__Activity__. Your answer must be a single number: how many lines of the data include "computer".

Records supplied below:

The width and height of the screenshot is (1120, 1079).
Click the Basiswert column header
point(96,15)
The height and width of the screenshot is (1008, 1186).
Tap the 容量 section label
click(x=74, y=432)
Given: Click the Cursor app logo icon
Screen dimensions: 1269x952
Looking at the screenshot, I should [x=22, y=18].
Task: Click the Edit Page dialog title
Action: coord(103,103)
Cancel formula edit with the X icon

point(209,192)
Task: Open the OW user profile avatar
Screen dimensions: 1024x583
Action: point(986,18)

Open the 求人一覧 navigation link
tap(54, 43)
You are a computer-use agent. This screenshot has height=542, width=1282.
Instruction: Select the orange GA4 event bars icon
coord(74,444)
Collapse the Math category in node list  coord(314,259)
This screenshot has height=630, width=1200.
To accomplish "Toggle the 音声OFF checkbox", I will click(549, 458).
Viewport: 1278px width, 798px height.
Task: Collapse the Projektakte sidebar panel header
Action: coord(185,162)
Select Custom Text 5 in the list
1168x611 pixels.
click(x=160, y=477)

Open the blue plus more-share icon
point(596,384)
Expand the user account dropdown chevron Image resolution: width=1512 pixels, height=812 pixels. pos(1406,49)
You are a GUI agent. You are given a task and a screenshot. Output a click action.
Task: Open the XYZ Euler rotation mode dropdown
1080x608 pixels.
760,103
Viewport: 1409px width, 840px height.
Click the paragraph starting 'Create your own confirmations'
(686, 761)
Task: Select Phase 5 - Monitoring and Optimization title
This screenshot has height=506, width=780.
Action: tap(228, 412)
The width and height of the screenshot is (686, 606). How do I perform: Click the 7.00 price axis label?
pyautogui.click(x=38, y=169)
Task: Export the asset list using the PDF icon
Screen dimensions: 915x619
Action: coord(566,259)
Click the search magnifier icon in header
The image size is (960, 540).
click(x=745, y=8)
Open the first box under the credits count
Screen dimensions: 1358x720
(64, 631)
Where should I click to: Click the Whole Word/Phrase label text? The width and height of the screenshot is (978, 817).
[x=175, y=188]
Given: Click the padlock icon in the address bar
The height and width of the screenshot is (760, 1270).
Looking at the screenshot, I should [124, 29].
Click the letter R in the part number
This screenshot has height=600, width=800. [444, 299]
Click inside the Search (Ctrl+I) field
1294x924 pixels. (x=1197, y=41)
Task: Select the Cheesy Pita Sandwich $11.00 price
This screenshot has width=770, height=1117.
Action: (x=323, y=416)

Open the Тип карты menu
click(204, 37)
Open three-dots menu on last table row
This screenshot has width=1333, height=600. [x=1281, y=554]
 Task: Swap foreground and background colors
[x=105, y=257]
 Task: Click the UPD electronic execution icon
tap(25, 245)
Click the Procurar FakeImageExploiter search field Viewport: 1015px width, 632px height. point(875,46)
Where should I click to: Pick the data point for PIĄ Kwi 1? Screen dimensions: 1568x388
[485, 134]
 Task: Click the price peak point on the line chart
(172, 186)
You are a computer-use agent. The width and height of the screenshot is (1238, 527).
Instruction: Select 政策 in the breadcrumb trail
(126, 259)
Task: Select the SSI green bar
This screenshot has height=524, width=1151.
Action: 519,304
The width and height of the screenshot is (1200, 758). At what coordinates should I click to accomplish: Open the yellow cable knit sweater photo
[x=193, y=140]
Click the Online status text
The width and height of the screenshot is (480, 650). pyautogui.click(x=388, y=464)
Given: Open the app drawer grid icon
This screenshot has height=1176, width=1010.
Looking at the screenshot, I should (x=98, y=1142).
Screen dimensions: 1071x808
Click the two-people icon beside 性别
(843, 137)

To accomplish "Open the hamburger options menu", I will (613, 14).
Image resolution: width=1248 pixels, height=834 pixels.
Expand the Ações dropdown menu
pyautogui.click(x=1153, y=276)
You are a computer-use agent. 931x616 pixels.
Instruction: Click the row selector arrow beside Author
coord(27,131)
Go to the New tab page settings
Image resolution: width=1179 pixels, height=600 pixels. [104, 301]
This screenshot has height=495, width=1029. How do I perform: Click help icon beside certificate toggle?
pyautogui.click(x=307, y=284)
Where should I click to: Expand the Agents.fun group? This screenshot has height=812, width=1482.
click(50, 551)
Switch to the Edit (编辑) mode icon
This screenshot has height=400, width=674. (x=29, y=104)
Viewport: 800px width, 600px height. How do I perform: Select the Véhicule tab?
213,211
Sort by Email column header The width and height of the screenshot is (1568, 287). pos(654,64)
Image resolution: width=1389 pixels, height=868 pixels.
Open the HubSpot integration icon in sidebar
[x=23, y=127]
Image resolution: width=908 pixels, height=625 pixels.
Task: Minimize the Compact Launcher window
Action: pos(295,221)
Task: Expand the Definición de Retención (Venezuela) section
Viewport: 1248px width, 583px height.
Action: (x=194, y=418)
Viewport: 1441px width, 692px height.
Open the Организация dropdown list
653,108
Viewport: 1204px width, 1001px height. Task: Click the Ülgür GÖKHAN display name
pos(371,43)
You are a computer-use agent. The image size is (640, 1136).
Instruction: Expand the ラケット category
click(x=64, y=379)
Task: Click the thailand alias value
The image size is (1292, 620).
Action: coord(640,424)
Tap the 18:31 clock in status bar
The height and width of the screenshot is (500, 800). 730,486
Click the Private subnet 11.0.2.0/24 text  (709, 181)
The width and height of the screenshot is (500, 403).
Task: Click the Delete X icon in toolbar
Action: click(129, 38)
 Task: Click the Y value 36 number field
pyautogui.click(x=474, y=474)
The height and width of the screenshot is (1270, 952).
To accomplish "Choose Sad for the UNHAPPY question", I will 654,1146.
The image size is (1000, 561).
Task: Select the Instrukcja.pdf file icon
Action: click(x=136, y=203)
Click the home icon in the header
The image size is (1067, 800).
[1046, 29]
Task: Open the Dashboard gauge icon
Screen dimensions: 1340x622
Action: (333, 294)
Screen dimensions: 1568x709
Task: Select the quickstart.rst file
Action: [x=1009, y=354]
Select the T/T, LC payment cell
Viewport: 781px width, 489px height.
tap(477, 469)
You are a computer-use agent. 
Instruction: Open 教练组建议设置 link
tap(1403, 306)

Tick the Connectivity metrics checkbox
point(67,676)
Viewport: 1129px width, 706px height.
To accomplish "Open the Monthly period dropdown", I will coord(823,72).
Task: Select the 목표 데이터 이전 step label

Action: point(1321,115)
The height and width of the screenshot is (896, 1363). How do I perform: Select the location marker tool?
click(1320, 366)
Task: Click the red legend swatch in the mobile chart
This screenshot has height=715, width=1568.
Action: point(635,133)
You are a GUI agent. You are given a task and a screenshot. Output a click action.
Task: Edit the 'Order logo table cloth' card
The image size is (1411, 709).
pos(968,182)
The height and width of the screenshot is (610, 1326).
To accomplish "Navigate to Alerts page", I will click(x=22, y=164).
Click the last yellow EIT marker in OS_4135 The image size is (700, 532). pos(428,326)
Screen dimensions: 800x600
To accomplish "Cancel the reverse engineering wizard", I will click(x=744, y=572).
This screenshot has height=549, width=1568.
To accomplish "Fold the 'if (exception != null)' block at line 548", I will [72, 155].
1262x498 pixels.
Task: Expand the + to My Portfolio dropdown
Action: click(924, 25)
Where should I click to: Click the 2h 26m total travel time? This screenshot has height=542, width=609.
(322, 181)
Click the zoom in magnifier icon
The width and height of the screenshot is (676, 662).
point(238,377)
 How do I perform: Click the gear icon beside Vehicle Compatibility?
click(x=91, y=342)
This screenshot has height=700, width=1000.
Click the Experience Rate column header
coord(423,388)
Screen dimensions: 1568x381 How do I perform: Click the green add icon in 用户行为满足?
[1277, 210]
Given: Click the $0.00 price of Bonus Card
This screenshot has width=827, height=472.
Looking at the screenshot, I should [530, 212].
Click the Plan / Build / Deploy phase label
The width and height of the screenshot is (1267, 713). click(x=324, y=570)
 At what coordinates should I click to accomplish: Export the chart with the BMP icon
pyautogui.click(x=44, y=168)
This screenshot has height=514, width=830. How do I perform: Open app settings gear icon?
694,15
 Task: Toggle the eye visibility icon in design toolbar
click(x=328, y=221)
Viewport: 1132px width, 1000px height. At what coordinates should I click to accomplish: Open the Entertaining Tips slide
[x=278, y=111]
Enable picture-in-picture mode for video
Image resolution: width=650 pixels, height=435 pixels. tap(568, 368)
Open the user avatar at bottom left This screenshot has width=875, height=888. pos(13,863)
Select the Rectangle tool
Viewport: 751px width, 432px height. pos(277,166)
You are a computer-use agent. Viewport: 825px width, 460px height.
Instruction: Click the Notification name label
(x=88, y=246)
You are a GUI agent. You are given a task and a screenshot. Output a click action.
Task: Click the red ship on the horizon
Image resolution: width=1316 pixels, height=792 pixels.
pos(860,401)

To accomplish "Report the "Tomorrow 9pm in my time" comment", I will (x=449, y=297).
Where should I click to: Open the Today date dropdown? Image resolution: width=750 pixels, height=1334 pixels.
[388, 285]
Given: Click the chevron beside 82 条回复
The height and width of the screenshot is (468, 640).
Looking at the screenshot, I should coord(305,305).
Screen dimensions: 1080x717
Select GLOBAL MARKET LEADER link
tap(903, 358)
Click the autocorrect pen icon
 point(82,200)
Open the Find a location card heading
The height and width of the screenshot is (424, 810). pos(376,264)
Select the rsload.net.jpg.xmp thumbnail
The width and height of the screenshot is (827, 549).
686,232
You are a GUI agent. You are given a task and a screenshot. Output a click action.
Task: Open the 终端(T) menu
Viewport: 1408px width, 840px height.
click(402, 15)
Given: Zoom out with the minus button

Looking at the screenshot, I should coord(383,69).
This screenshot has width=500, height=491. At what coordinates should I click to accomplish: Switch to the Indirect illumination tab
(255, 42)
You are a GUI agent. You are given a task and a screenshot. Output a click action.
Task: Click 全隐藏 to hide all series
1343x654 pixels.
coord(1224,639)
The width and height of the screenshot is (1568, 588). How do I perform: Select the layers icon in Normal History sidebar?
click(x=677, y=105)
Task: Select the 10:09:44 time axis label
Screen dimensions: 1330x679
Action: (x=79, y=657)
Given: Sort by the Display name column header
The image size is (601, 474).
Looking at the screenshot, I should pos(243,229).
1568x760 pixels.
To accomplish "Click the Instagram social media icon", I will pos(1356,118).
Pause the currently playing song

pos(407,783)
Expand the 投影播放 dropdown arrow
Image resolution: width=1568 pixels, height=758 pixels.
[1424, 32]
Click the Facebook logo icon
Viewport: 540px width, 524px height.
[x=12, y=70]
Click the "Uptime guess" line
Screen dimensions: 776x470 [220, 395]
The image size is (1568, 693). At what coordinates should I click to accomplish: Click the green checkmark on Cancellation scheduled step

End of Records supplied.

__Written response__. 6